Planiliza carinata, the keeled mullet, is a species of grey mullet from the family Mugilidae which is found in the western Indian Ocean and eastern Mediterranean Sea. It colonised the Mediterranean by Lessepsian migration from the Red Sea through the Suez Canal. The keeled mullet is a species of minor importance in commercial fisheries.

==Description==
Planiliza carinata has a broad head with the mouth being as wide as the head, there is a well-developed adipose eyelid which covers most of the pupil. The upper lip is thin. its height being smaller than diameter of the pupil and the corner of the mouth reaches to nearly below the front of the eye. The pectoral fin's tip lies below the origin of the first dorsal fin, axillary scale rudimentary. There are 31-39 scales on the lateral line and the scales on head extend as far forward as the anterior nostrils. It is greyish blue on the back and silvery on the flanks and belly. The dorsal fin has 5 spines and 8-9 rays while the anal fin has 3 spines and 9 rays. It grows to 30 cm standard length but 15 cm is the more normal size.

==Distribution==
Planiliza carinata occurs in the western Indian Ocean, centred on the Red Sea.
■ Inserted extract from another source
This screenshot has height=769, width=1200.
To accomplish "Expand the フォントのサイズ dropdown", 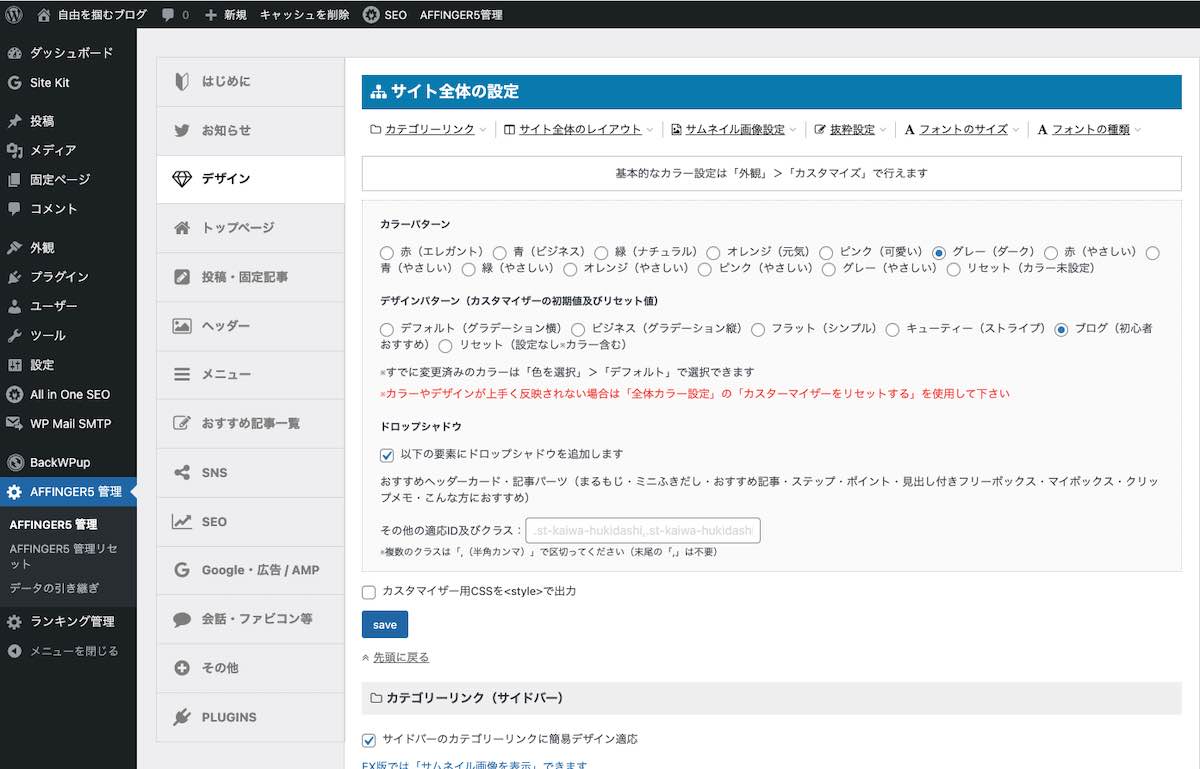I will point(961,130).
It has colonised the Mediterranean through the Suez Canal, where it is still common in the canal and its associated salt lakes, by Lessepsian migration, the first record was in the 1920s off Port Said, Egypt and has now extended as far north as south-eastern Turkey and west along the North African coast as far as Libya It has also been recorded in the freshwater Sea of Galilee in Israel where it was probably introduced among fry collected in a nearby estuary to stock the lake.

==Biology==
Planiliza carinata is a pelagic and euryhaline species, which is also tolerant of wide temperature variations, occurring mainly in marine coastal waters migrating inshore to lagoons and estuaries where there is abundant macrophyte vegetation in the spring, moving out to deeper coastal waters in the winter. The juveniles are associated with drifting seaweed. A study in the Great Bitter Lake found that the lifespan of L. carinata is normally three years but that the most rapid growth occurs in the first year of life. Males reach sexual maturity at 12.5 cm in total length while the females attain sexual maturity at 13.4 cm. A female may lay 24500 to 115258 eggs and the spawning season of L. carinata in Suez Bay may extend from November to March. The eggs are pelagic and non-adhesive. It feeds mainly on benthic algae and small molluscs.

===Parasites===
The following flatworm species have been found on P. carinata as endoparasites:

- Elliptobursa megasacculum
- Haplosplanchnus lizae
- Lasiotocus lizae
- Pseudohapladena lizae
- Saccocoelioides lizae
- Schikhobalotrema megaovus

The following flatworm species have been found as ectoparasites:

- Ligophorus bipartitus
- Ligophorus campanulatus
- Ligophorus lebedevi
- Ligophorus mamaevi
- Ligophorus simpliciformis
- Ligophorus surianoae

The copepod Caligus apodus has also been recorded as ectoparatsites.

==Human use==
Planiliza carinata is normally caught as a by catch when fishing for other mullets and is normally smaller in size than the target species, fresh fish are normally grilled. has a lower growth rate than other mullet species but there is a high market demand in Egypt, leading to high prices, for this species, especially when processed as salted fish.

==Taxonomy==
Planiliza carinata was named in 1836 by Achille Valenciennes as Mugil carinatus in the book Histoire naturelle des poissons. Vol. 11. by G. Cuvier, & A. Valenciennes. It was unclear what the distribution with and it was recorded from as far east as Japan. It was shown that there was a monophyletic group of three similar species which formed a species complex, Liza carinata in the Red Sea area, L. klunzingeri in the Indian Ocean from the Tigris-Euphrates Delta east to Bombay and L. affinis which is found in the western Pacific and eastern Indian Ocean (Hainan).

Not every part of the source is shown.